-- BEGIN --
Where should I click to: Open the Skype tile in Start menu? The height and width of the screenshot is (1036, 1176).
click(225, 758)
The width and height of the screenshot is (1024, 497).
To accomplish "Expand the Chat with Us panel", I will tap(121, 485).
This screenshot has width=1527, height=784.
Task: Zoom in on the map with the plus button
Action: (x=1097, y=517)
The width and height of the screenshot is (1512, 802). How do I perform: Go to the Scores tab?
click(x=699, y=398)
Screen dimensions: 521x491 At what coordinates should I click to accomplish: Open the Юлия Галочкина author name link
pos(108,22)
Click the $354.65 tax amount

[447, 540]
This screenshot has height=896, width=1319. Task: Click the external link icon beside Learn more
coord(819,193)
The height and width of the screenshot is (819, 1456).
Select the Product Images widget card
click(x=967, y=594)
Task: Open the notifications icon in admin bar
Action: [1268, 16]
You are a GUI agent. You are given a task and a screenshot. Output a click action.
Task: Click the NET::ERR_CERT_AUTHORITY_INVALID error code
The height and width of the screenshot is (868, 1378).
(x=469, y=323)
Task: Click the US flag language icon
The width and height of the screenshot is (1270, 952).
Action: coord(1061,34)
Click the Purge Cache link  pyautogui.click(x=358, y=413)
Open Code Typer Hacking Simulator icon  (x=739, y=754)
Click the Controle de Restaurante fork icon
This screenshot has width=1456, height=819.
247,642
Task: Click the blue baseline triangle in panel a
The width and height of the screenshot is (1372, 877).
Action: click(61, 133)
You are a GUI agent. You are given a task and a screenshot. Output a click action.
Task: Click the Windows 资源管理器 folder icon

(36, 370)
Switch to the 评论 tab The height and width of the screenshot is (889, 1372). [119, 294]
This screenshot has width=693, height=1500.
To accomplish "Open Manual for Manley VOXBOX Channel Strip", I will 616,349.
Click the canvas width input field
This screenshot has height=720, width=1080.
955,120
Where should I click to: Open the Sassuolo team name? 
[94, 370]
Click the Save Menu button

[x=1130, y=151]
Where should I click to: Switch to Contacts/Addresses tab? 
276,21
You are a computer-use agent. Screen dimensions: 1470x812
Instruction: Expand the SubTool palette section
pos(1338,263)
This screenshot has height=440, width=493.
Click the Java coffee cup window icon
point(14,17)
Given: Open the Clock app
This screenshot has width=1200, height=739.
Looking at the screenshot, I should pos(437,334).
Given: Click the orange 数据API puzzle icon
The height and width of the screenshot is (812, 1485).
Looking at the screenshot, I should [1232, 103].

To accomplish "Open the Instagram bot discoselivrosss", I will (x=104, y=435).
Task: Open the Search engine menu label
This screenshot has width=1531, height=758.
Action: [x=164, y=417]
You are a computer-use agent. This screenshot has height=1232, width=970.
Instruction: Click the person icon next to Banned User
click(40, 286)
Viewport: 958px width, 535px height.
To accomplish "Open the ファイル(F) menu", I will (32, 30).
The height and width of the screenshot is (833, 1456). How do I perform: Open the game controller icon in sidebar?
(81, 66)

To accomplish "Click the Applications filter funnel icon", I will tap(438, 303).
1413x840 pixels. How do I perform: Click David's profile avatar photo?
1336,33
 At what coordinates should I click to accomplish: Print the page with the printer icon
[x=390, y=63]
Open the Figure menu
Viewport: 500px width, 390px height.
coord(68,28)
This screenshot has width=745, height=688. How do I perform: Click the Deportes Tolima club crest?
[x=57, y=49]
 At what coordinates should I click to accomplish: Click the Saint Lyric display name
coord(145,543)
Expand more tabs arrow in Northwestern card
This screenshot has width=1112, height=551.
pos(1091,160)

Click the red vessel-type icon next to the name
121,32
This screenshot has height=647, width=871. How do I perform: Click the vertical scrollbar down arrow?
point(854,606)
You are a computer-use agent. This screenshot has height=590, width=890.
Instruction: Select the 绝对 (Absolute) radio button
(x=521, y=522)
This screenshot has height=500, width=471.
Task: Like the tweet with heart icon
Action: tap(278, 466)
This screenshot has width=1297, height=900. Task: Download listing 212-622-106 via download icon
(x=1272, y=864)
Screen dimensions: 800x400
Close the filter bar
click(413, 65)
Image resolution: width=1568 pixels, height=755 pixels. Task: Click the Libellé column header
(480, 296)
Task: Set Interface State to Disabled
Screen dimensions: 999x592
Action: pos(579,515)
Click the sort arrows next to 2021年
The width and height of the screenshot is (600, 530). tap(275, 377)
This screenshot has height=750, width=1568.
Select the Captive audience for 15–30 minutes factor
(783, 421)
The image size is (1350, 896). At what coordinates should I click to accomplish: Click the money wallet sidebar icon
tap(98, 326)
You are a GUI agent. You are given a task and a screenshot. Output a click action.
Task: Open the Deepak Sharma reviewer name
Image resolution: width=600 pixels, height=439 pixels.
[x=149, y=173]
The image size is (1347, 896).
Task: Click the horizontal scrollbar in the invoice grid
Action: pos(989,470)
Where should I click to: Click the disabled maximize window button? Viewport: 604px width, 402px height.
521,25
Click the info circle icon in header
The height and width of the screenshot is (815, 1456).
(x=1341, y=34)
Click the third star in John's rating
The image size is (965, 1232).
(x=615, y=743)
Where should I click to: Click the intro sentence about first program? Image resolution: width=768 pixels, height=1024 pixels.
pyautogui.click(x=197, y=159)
-- END --
Count the lines above that contain the word "panel", and reply with the number only.

» Task solution
2